Paşinyan'ın ‘Gizli Müslüman' ve ‘Türk Şeytanı' diye nitelenmesine dikkat..
Birkaç ay önce, 16 Nisan günü, 'Ermenistan Başbakanı Nikol Paşinyan'ın desteklenmesi gerektiği'ne dair, 'Paşinyan, Güney Kafkasya'da 'iyi niyetli komşuluk ilişkileri'nin temellerini atabilir..' başlıklı bir yazı yazmış ve Ermenistan Meclisi'nde yaptığı açıklamada 'Azerbaycan'ın talebini kabul ettiklerini ve Barış Antlaşması'nı imzalamaya hazır olduklarını, "Artık, savaş olmayacağını, barış olacağını; savaşın hiçbir temelinin olmadığını' söylediğine işaretle özetle, şöyle demiştim:
'Hele de son 1-2 sene içinde, Ermenistan'ın huzur içinde yaşamak isteyen ve buna hakkı olan, genelde fakir Ermeni halkının rahat yüzü görmesi için, çareler arayan Nikol Paşinyan, 5-6 ay önce bir konuşma yaparak, '1915'deki o ağır şartlar içinde her halk gibi, Ermenilerin de büyük acılar çektiğini' söylerken, 'Ermenistan'daki resmî iddialar'ı çürütüp, 'Ermeni Soykırımı iddiasının gerçek olmadığını ve 35 yıl hatırlanmamışken, o 1915 Hadiseleri'nin 1950'den sonra dillendirilmeye başlandığını' söyleyince, başta Ermeni Ortodoks Kilisesi liderleri ve bazı unsurların şiddetli itirazıyla karşılaştığı'nı belirtmiş; Paşinyan'ın bu gerçeği görmüş olması, kendinden öncekilere göre, daha tedbirli ve akıllı bir siyaset güttüğünün, İnşaallah hayırlı bir işaretidir.' demiştim. (Arzu edenler, 'star.com.tr'nin 'yazarlar bölümü'nde arşivden o yazıma bir daha bakabilirler.)

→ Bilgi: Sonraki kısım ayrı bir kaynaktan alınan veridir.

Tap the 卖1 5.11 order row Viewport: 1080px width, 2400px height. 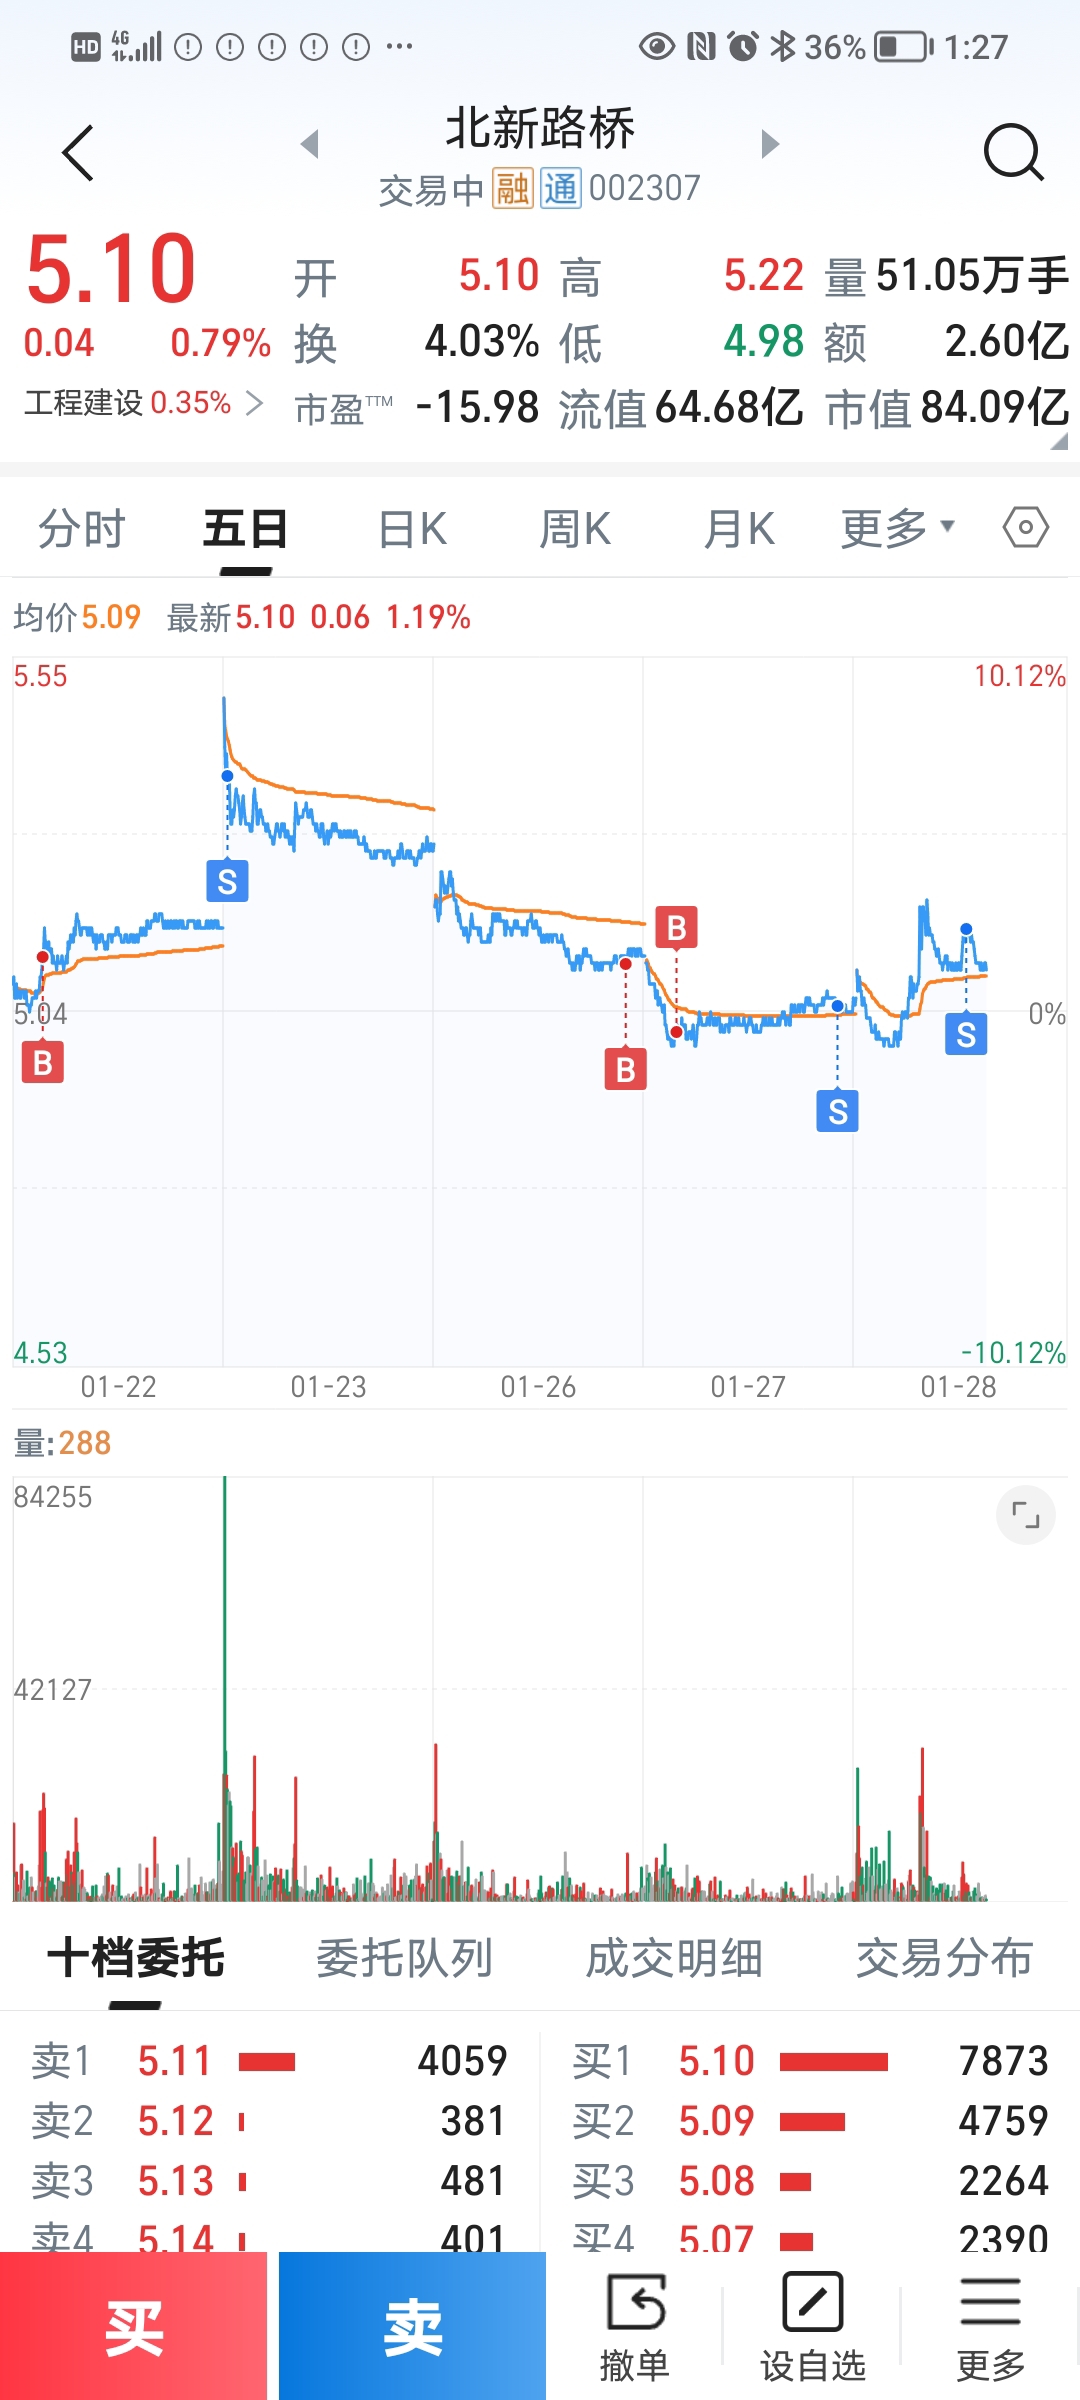tap(270, 2061)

Paşinyan'ın mensubu olduğu Ermenilerin veya bir başka halkın da bu yeryüzünde, kesin doğru olduğuna inandıkları kendi hayat ölçülerine göre, 'vatan' edindikleri bir coğrafyalarının olması ve orada hür olarak yaşamaları elbette en tabiî haklarıdır.
Ama, asıl mesele bu noktadan başlıyor..
O 'vatan' edinilen ya da edinilmek istenen yerler nasıl elde edilecek?

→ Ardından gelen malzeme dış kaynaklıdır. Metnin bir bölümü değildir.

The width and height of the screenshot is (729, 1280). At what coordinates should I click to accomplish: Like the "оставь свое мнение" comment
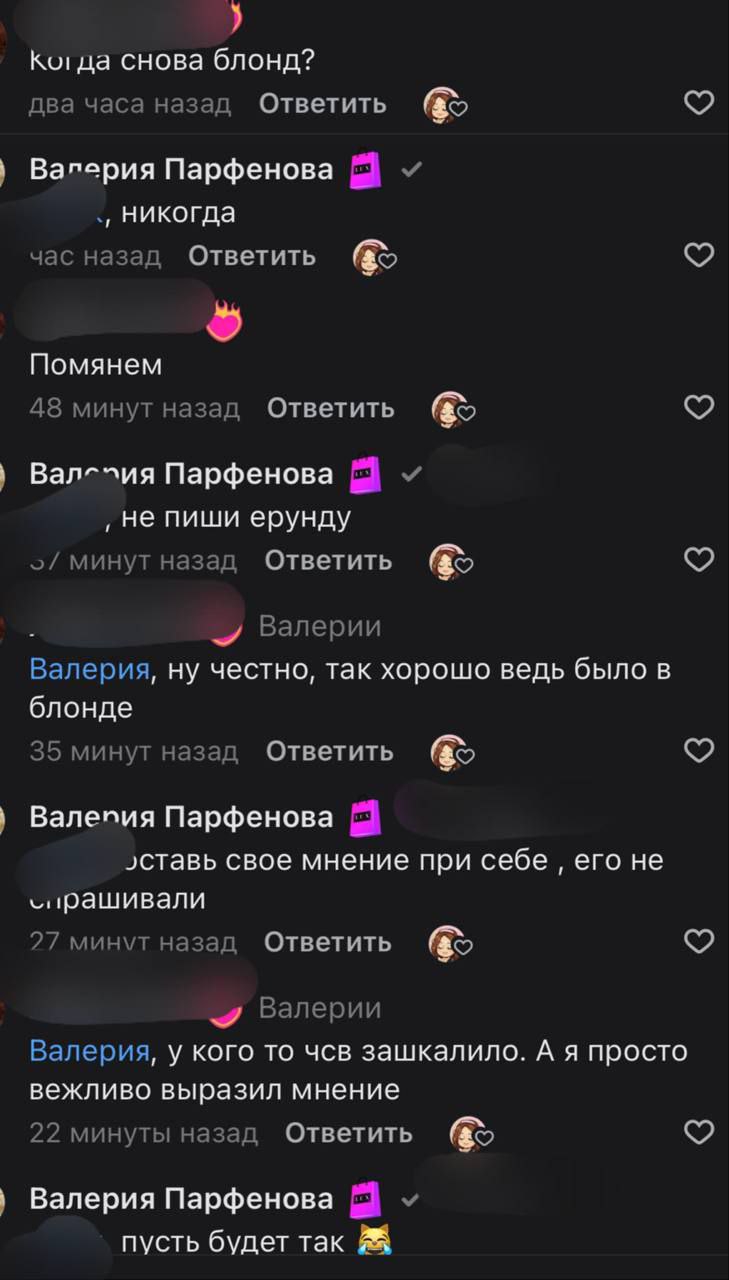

Modern çağın büyük filozofu havasında sahneye çıkan ve bizdeki 'Ö.Ö' gibi, aklına eseni, neticelerini düşünmeden konuşan ve hatta bazı çevrelere göre zırvalayan ve her an farklı şeyleri söyleyen Amerikan Başkanı Trump, 'savaşla elde edilen yerler geri verilmez' diyor.
Yani, bu durumda 'başkalarının topraklarını zorla ele geçirenler' durumunda olanlar başka güçler de onları gelip çıkarmak isteyebilirler. Ama, çıkarabilirlerse tabiî..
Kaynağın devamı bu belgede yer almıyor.